In one particularly successful part, Martin Foundry printed out a piece to modify the aluminum matchplate for a bearing cap.

“The customer wanted to put an oil groove on the bearing cap but we didn’t want to permanently modify the pattern,” Loerwald said. “We printed the corebox on the printer and produced it in two days rather waiting a week for new tooling.

“It works great for when the patternshop is backed up. You can draw up the patterns, press print and move on.”

Stocking the Tool Box
While 3-D printing seems like a natural technology to market to metalcasting, Miller admits many FDM printer manufacturers and equipment users are unfamiliar with the industry and the process.
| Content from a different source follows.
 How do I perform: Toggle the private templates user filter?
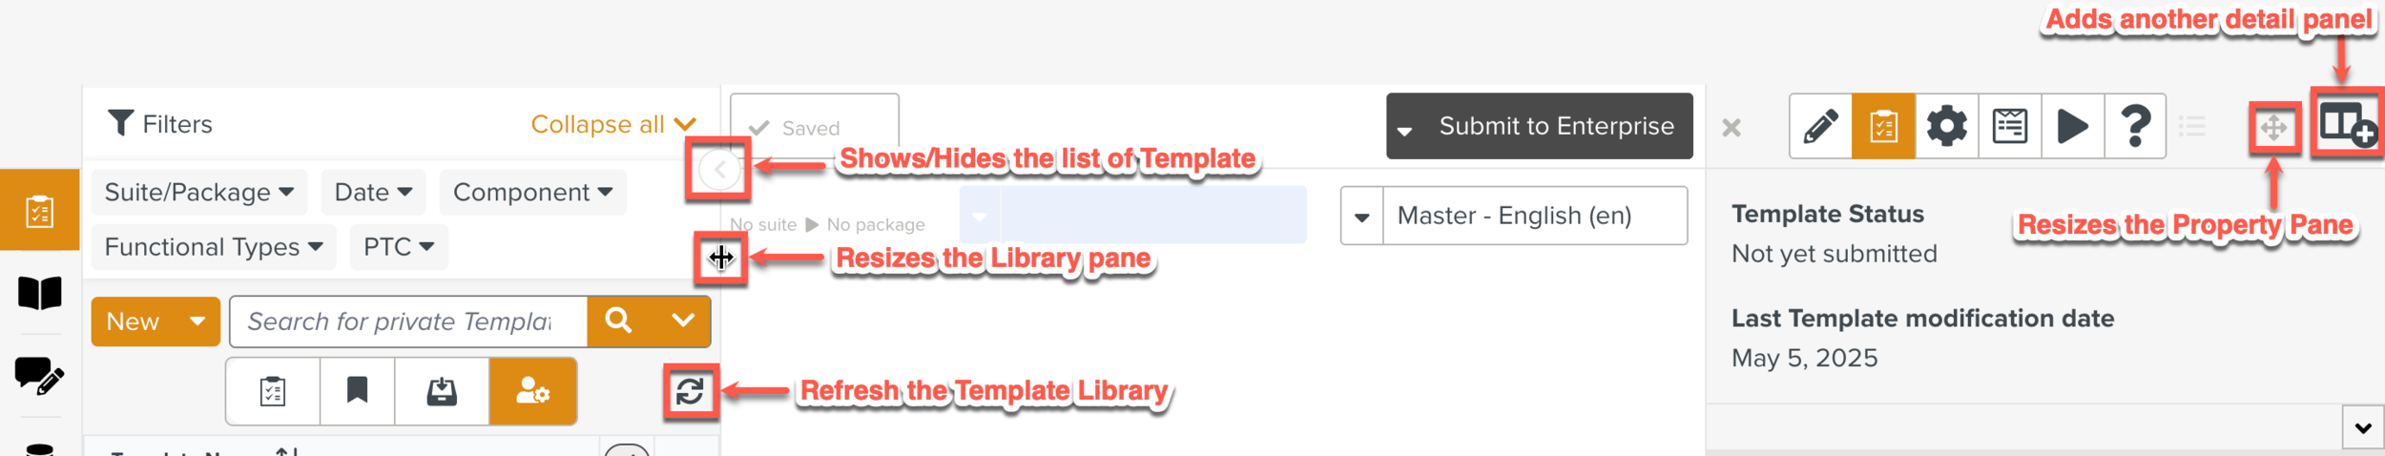(x=532, y=391)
He has invited a few of them to casting facilities and exhibit shows to introduce them to the market, its opportunities and its needs.

“Most of the folks that sell the printers have never been in a foundry and have no idea what happens in a foundry,” he said. “If you are looking for tools like these 3-D printers, I suggest engaging the people who you might consider buying a machine from and ask them to do a test print for your foundry. Once the printer people understand what we need in terms of surface finish, size and tolerances, the relationship works pretty well.”
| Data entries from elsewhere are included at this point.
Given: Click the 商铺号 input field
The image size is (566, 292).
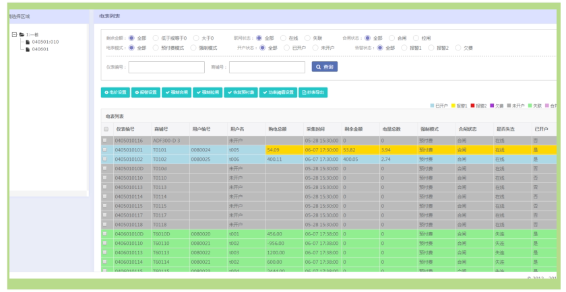Looking at the screenshot, I should coord(267,67).
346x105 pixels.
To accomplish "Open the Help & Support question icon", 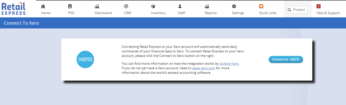I will [x=319, y=6].
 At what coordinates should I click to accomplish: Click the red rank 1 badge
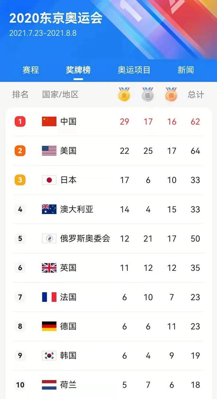pyautogui.click(x=20, y=121)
Miller said he currently sees a break-even point for his parts to be two or three pieces. After three, it usually becomes more cost effective to make a tool. This basically matches up to what Loerwald has seen at Martin Foundry, as well, but with so little overhead, the 3-D printer is a handy machine to have.

“It’s not a magic machine, but it’s another good tool to use,” Loerwald said.

Miller agrees it is one tool of many at the disposal of manufacturers. But for the price point, the barrier to entry for FFF printing is small, and he urges his suppliers to “just get one.”

“There is a cafeteria of choices. There’s print for investment, print for sand, other additive manufacturing methods—none of them are mutually exclusive,” Miller said. “You can put and use these together. That is the fun part. In the end, a company has to be good at 3-D modeling because everything rests on the 3-D model.”